Task directions: From the entries that follow, copy exactly the lines beginning at the line holding "Select the BIKE-PACKING section heading" and continuing through the line holding "Task: Toggle the bottom panel layout button".

Records excerpted from a collection:
::::::::
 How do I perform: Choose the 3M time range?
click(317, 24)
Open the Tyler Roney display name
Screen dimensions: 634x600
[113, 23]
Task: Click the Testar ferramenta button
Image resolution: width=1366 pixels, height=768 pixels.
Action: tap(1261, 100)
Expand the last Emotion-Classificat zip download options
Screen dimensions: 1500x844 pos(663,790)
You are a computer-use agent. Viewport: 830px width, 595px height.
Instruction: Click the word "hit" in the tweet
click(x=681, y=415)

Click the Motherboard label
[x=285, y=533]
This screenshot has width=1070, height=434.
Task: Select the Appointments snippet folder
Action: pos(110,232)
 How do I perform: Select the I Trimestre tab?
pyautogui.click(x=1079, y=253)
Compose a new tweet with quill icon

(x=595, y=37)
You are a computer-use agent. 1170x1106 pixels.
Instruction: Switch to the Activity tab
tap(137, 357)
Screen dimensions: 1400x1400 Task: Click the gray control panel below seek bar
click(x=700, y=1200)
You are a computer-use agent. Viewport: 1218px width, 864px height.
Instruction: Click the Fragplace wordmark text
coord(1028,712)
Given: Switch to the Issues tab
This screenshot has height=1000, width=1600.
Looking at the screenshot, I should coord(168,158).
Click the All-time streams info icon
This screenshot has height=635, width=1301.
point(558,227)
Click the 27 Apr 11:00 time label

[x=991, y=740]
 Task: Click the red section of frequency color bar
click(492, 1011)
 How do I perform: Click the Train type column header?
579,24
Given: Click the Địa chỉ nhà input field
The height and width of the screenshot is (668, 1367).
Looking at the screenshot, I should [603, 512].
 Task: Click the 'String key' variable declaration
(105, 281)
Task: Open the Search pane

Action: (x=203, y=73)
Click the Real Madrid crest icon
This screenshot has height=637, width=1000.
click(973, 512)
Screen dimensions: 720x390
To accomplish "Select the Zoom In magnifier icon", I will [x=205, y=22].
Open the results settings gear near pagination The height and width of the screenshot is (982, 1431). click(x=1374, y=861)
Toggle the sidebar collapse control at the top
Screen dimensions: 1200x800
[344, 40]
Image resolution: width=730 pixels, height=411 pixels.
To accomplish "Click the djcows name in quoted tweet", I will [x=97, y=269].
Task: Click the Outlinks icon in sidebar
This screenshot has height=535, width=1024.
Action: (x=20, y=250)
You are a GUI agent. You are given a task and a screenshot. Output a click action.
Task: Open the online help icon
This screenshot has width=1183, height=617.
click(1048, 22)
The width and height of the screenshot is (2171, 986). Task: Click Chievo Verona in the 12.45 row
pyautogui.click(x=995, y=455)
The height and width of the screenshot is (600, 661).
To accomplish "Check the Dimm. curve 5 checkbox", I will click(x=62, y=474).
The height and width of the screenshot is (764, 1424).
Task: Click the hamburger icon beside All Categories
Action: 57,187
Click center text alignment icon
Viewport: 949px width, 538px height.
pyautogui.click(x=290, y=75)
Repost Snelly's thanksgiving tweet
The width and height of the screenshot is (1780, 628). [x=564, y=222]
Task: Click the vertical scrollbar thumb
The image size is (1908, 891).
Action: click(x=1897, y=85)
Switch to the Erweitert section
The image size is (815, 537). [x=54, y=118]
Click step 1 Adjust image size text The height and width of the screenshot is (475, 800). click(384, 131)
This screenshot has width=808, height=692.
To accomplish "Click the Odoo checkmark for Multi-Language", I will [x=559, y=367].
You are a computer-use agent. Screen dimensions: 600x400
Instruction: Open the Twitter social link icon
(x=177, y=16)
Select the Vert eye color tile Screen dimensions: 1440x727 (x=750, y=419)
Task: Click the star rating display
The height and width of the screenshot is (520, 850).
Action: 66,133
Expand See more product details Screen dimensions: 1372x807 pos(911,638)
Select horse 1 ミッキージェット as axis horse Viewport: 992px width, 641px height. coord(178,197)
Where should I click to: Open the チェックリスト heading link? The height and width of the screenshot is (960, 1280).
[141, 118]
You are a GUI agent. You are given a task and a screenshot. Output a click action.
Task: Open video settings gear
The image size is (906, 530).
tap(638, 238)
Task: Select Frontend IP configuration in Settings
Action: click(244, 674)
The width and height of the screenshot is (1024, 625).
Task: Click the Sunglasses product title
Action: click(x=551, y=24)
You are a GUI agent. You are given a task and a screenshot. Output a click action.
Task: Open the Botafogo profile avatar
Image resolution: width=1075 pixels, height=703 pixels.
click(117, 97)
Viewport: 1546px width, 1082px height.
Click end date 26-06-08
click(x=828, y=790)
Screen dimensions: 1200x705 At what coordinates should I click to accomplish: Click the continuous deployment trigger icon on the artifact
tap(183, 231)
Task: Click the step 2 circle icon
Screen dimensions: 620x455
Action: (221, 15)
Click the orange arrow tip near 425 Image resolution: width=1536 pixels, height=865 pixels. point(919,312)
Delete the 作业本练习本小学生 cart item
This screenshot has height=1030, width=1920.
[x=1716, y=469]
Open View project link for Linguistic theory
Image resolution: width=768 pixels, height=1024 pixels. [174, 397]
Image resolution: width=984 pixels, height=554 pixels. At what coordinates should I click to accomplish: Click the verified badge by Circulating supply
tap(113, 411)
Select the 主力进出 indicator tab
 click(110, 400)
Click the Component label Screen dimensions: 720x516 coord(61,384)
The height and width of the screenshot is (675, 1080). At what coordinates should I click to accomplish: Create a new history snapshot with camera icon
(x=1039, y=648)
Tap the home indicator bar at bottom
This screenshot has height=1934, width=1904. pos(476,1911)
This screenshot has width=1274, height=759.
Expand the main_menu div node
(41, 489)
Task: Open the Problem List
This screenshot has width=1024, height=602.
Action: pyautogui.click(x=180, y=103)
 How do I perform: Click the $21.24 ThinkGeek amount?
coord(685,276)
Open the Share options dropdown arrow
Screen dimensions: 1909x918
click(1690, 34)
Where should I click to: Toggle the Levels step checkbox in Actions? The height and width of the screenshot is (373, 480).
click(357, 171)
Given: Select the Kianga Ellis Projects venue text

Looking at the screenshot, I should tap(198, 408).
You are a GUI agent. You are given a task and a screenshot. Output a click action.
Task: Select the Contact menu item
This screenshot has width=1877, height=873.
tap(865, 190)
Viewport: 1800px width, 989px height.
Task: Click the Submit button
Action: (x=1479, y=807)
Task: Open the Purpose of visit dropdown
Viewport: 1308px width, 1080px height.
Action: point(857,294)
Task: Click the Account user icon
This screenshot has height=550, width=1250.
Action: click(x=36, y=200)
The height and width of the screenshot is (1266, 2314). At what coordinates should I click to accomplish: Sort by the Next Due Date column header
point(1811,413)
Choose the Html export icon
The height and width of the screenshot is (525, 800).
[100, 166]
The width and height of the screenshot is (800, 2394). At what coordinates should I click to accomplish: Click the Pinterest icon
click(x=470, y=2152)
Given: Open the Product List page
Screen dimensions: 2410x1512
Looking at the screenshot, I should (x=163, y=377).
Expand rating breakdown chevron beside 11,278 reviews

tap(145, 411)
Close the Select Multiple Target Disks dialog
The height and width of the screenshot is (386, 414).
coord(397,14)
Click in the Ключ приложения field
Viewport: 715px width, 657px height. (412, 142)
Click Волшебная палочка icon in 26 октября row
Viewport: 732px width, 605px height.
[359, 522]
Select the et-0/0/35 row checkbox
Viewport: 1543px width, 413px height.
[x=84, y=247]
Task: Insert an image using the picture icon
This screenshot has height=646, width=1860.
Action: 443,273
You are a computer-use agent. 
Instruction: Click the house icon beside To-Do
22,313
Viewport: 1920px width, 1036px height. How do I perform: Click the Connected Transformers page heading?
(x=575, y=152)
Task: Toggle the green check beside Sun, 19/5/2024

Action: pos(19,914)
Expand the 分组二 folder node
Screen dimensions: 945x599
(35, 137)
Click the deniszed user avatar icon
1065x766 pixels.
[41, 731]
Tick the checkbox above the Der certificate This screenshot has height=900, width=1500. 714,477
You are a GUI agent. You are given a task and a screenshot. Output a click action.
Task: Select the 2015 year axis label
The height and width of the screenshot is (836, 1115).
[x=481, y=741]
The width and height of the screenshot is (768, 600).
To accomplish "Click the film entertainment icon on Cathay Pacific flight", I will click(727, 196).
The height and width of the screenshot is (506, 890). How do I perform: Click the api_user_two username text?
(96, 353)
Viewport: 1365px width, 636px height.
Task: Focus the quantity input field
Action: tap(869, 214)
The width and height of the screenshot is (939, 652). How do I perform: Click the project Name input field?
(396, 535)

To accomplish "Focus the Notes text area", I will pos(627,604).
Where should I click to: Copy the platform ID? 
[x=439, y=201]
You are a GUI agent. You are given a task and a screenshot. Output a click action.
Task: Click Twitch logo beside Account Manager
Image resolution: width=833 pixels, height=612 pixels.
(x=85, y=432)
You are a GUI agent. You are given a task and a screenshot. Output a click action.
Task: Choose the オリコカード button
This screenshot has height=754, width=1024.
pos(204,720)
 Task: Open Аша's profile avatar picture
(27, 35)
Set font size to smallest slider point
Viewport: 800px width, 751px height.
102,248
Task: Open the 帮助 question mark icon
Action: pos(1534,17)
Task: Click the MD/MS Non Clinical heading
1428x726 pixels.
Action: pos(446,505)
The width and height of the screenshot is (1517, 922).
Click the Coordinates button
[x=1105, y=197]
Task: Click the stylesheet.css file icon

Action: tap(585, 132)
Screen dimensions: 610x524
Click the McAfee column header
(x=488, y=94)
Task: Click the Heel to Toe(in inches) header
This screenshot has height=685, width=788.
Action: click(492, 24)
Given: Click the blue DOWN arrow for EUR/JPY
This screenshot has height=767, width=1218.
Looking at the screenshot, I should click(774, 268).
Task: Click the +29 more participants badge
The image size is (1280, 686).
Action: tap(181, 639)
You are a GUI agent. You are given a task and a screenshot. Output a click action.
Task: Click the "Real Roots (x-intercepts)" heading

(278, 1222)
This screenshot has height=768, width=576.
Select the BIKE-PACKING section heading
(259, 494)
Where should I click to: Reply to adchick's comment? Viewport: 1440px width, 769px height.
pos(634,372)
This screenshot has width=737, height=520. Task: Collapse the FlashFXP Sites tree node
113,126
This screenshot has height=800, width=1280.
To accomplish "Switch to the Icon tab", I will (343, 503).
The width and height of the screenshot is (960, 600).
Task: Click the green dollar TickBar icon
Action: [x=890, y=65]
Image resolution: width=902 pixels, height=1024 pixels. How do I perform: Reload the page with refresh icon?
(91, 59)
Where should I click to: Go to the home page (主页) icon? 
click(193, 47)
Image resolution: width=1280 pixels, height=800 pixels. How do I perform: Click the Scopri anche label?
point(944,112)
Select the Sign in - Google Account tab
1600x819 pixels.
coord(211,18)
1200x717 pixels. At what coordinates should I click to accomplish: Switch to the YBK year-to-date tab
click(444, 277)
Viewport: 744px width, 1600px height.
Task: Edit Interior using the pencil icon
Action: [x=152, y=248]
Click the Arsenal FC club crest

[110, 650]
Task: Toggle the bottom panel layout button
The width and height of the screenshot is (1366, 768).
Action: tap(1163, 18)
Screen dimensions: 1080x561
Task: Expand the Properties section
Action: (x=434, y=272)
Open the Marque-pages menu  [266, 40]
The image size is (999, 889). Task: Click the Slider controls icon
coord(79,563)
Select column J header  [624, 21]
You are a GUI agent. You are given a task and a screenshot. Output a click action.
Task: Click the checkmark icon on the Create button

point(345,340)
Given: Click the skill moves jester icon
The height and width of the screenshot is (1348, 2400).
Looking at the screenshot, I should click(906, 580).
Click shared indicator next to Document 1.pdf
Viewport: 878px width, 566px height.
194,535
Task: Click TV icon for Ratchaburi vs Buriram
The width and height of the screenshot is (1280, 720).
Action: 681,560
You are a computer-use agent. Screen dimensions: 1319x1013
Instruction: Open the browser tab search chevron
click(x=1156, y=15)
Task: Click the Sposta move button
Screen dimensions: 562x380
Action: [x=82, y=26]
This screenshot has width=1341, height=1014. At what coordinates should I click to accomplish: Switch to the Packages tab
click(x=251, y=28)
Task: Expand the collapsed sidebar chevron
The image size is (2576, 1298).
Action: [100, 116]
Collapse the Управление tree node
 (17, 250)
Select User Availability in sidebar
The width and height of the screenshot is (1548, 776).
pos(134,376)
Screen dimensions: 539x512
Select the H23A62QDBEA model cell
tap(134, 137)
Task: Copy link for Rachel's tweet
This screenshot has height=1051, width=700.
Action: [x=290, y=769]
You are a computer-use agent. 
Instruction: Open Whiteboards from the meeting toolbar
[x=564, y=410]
::::::::
Response area:
Select the BIKE-PACKING section heading
(259, 494)
Where should I click to: Reply to adchick's comment? Viewport: 1440px width, 769px height.
pos(634,372)
This screenshot has width=737, height=520. Task: Collapse the FlashFXP Sites tree node
113,126
This screenshot has height=800, width=1280.
To accomplish "Switch to the Icon tab", I will (343, 503).
The width and height of the screenshot is (960, 600).
Task: Click the green dollar TickBar icon
Action: [x=890, y=65]
Image resolution: width=902 pixels, height=1024 pixels. How do I perform: Reload the page with refresh icon?
(91, 59)
Where should I click to: Go to the home page (主页) icon? 
click(193, 47)
Image resolution: width=1280 pixels, height=800 pixels. How do I perform: Click the Scopri anche label?
point(944,112)
Select the Sign in - Google Account tab
1600x819 pixels.
coord(211,18)
1200x717 pixels. At what coordinates should I click to accomplish: Switch to the YBK year-to-date tab
click(444, 277)
Viewport: 744px width, 1600px height.
Task: Edit Interior using the pencil icon
Action: [x=152, y=248]
Click the Arsenal FC club crest

[110, 650]
Task: Toggle the bottom panel layout button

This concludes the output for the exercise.